As new smartphones are launching on a regular basis, U.S. consumers are starting to feel the crunch of accelerating technology cycles: 62 percent believe that their current smartphone is either obsolete or will be so before the end of their current contract. The data comes by way of a poll from Retrevo, a Sunnyvale, CA consumer electronics shopping and review site. Retrevo’s poll results confirm a belief I’ve held for a few years now: mobile technology cycles are outpacing the lengthy two-year carrier contracts.
For a frame of reference, Retrevo determined that least 120 new smartphones from major handset makers were launched between April 2010 and March 2011. While many share the same or similar specifications, this time period saw a wide range of smartphone technologies used. Processors ranged from as low as 600 MHz for inexpensive Android handsets all the way up to dual-core 1 GHz processors for the new Motorola Atrix 4G (s mmi).
Speaking of 4G, most phones didn’t have access to a next-generation network a year ago; now there are some on all four major carriers, so if you want the faster mobile broadband speeds, it’s already time to upgrade. I’m all for progress, and I love the empowerment of mobile broadband, but I’ve been critical of carriers for updating speeds too quickly: if the network doubles in speed every year, a two-year contract for hardware doesn’t make much financial sense. At least not for consumers.
The core issue is that as smartphone uptake is on the rise, the technology inside the devices is currently improving on a yearly basis. And yet, many consumers opt for a two-year contract in order to gain the cheapest hardware price due to carrier subsidization. Some could go month-to-month as I do, but that generally requires paying full price for a handset. I did that in January of 2010, paying $529 for a Google Nexus One (s goog). The up-front price was steep, but it provided full freedom to change carriers or handsets without any contract termination fees. Ironically, I’ve enjoyed the phone so much that I haven’t replaced it, although I’ve seen a likely successor in the HTC Sensation 4G (shown).
One solution to get the smartphone cycle in sync with contracts is the option of a one-year carrier commitment. Depending on your carrier, you may pay a little more up front for hardware, but only be committed to a year of voice and data service. Retrevo’s poll found that 66 percent don’t want to pay more for a phone in order to get a one-year contract, while 19 percent would go for a 12-month term for an additional $100 hardware price.

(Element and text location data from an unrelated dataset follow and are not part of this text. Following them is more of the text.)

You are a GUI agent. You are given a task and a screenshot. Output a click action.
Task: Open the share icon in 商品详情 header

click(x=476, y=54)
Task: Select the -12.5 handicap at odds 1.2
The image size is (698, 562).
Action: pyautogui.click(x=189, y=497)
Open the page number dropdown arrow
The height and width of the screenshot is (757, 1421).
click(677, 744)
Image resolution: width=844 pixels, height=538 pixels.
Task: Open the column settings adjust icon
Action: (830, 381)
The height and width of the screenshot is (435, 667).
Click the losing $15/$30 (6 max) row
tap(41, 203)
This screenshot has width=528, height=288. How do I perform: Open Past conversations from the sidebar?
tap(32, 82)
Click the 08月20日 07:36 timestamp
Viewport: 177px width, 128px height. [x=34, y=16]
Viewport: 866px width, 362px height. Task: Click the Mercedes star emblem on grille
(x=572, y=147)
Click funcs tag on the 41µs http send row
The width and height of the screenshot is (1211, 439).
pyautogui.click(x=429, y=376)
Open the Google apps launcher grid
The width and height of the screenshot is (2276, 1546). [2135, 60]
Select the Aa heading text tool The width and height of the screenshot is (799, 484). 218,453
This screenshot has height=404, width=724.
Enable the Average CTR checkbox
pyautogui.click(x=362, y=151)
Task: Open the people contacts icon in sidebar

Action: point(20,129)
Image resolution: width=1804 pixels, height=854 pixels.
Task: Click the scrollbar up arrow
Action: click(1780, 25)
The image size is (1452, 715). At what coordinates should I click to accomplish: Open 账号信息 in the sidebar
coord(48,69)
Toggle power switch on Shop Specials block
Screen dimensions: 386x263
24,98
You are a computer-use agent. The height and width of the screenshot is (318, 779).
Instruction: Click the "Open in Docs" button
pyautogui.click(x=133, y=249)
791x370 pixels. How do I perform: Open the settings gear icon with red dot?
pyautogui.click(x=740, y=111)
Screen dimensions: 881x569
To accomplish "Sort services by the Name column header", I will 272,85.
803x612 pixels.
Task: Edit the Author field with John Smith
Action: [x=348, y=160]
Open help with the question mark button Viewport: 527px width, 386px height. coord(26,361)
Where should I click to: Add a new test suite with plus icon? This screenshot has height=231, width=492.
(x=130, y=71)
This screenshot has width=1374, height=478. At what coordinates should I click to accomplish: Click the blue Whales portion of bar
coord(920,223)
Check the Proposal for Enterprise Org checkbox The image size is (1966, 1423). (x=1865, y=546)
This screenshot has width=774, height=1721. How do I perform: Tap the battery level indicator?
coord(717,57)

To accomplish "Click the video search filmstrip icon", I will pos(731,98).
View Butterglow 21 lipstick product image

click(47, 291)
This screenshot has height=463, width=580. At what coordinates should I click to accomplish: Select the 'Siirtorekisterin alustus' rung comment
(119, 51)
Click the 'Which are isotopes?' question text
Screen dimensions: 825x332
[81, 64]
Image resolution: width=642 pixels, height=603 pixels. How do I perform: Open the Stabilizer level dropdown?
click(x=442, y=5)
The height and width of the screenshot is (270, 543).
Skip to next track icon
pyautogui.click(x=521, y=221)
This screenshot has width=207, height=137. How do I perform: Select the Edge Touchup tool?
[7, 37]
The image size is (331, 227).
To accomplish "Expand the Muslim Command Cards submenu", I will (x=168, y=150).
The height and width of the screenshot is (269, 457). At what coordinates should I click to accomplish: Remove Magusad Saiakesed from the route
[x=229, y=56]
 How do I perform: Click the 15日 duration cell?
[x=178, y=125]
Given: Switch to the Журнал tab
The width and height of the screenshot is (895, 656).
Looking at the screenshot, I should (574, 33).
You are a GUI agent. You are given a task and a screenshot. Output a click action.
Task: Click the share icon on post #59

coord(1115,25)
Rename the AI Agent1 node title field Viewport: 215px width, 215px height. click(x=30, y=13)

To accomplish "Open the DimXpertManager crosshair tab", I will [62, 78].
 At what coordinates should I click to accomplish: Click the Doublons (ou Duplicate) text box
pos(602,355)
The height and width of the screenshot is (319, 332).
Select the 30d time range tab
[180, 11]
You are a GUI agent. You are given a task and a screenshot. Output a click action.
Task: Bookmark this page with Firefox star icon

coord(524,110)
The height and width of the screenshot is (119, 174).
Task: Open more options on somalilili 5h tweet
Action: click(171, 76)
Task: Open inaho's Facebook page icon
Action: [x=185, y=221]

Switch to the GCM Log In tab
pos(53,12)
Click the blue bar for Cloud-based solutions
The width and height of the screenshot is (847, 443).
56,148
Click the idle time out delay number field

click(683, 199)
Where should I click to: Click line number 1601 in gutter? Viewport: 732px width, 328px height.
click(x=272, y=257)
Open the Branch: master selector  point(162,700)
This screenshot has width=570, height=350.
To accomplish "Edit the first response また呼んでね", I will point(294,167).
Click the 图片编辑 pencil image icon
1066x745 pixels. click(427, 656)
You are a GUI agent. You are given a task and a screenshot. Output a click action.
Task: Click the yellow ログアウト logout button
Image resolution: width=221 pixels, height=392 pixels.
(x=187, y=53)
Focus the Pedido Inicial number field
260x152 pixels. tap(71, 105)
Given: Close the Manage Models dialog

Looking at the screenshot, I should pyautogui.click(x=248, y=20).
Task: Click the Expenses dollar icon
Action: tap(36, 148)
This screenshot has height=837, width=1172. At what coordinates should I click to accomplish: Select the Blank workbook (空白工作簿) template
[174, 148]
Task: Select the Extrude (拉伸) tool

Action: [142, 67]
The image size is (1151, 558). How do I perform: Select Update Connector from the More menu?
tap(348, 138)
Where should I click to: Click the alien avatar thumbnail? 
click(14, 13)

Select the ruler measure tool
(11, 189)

Ironically, Verizon Wireless (s vz) just this month eliminated such a one-year contract option, so it’s either pay full price for a phone or commit to what I call “cellular servitude” as your phone becomes obsolete.
Unfortunately, U.S. consumers want it all: cheap smartphones and the ability to upgrade to better handsets more often. That’s not economically feasible for now, or in the foreseeable future, so make sure you choose your phone wisely and early in the technology cycle.